Leopard Gecko


ORDER: Squamata

FAMILY: Gekkonidae

GENUS: Eublepharis

SPECIES: macularius

DESCRIPTION:
Skin color consist of dark brown spots on white or pale yellow background. The young gecko has alternating bands of color which gradually break up into the spots or splotches. The male is more heavily built with broader head and thicker neck than the female. Size: six to nine inches.

GEOGRAPHICAL RANGE AND HABITAT:
Desert areas of eastern Iran, Pakistan and western India. Habitat: arid rock and sand terrain.

DIET:
Locusts. Eats pinkies, mealworms and invertebrates here in the Zoo.

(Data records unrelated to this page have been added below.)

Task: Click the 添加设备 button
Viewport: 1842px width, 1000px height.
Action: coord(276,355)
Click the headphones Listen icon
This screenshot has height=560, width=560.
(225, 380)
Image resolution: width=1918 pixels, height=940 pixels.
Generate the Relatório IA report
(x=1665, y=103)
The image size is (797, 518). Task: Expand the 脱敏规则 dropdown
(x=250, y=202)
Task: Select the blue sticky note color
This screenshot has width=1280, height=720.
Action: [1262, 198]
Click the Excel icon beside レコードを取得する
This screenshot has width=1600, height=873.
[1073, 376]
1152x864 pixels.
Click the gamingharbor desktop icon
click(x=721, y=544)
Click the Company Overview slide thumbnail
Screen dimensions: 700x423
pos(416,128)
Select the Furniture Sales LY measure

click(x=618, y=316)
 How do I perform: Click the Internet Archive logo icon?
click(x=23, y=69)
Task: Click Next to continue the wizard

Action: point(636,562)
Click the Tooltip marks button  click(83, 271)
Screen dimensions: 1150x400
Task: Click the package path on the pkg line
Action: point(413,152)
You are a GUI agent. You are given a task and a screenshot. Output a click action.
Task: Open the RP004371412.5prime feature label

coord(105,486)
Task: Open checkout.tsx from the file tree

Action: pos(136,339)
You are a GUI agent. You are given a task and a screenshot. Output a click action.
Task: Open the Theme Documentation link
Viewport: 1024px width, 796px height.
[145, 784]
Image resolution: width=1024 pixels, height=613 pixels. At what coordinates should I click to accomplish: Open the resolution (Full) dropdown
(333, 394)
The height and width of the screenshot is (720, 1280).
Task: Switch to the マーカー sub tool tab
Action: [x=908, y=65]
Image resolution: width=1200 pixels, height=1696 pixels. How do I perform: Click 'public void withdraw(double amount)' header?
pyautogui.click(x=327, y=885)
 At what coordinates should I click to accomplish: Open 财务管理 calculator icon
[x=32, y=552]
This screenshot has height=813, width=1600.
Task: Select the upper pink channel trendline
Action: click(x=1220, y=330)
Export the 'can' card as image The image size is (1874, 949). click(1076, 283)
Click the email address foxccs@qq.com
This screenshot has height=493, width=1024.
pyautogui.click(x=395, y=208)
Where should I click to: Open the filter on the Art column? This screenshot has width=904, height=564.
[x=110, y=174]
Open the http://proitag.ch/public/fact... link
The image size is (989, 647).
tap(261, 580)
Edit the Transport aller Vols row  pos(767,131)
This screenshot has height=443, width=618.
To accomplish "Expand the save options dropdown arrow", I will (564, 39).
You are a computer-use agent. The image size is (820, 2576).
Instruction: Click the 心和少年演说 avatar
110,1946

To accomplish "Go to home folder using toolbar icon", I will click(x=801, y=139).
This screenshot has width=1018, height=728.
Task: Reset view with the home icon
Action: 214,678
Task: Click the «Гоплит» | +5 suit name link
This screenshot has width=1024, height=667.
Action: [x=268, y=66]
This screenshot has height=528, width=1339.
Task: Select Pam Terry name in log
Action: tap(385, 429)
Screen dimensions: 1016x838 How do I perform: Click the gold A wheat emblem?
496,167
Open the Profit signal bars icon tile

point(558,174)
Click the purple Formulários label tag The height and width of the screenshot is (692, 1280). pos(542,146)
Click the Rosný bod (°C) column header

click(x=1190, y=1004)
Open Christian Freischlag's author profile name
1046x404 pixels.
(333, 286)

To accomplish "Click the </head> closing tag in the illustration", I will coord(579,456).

LIFE CYCLE/SOCIAL STRUCTURE:
This gecko is a crepuscular and nocturnal reptile and daylight hours are spent out of sight in a burrow or under a rock. Some young geckos will produce eggs as early as 9 months of age, but other sources say they generally reach breeding maturity in their second year. One mating will serve to fertilize all eggs produced for the next 15 months or more. Sperm is stored in seminal receptacles in the female's genital tract. Females lay as many as five pairs of eggs (a pair laid at monthly intervals) over a 4-5 month breeding season each year. Sex of hatchlings is determined by temperature. Life span in excess of 20 years.

SPECIAL ADAPTATIONS:
Nitrogenous waste is excreted in solid crystal form as uric acid instead of as urine.

INTERPRETIVE INFORMATION:
This species should never be picked up or restrained by holding the tail as this may result in it breaking off. This defense mechanism sometimes allows them to escape an enemy. The tail breaks at a crack in the vertebra and the surrounding muscles are so arranged that they separate neatly and instantly. A muscle closes around the artery in the tail at the point of the break and prevents undue blood loss. Usually a new tail is regenerated. The genus name is from the Greek and means "good eyelid". The species name is from the Latin and refers to the spots.

OUR ANIMALS:
1 Female. She is used in our Education and Zoomobile programs and is not viewable by the public.

STATUS IN WILD:
Only Pakistan allows the export of wild caught geckos to the United States. Most of the leopard geckos sold in the U.S. are captive-bred.

BIBLIOGRAPHY:

  1. Balsai, Michael, 1993. "Leopard Geckos" in Reptile & Amphibian Magazine, Mar/Apr. 1993.
  2. Thorogood and Whimster, 1979. "The Maintenance and Breeding of the Leopard Gecko as a Laboratory Animal" in International Zoo Yearbook: Reptiles, Vol. 19, pp. 74-78.
  3. Tremper, Ron, 1980. "Care Sheet Leopard Gecko".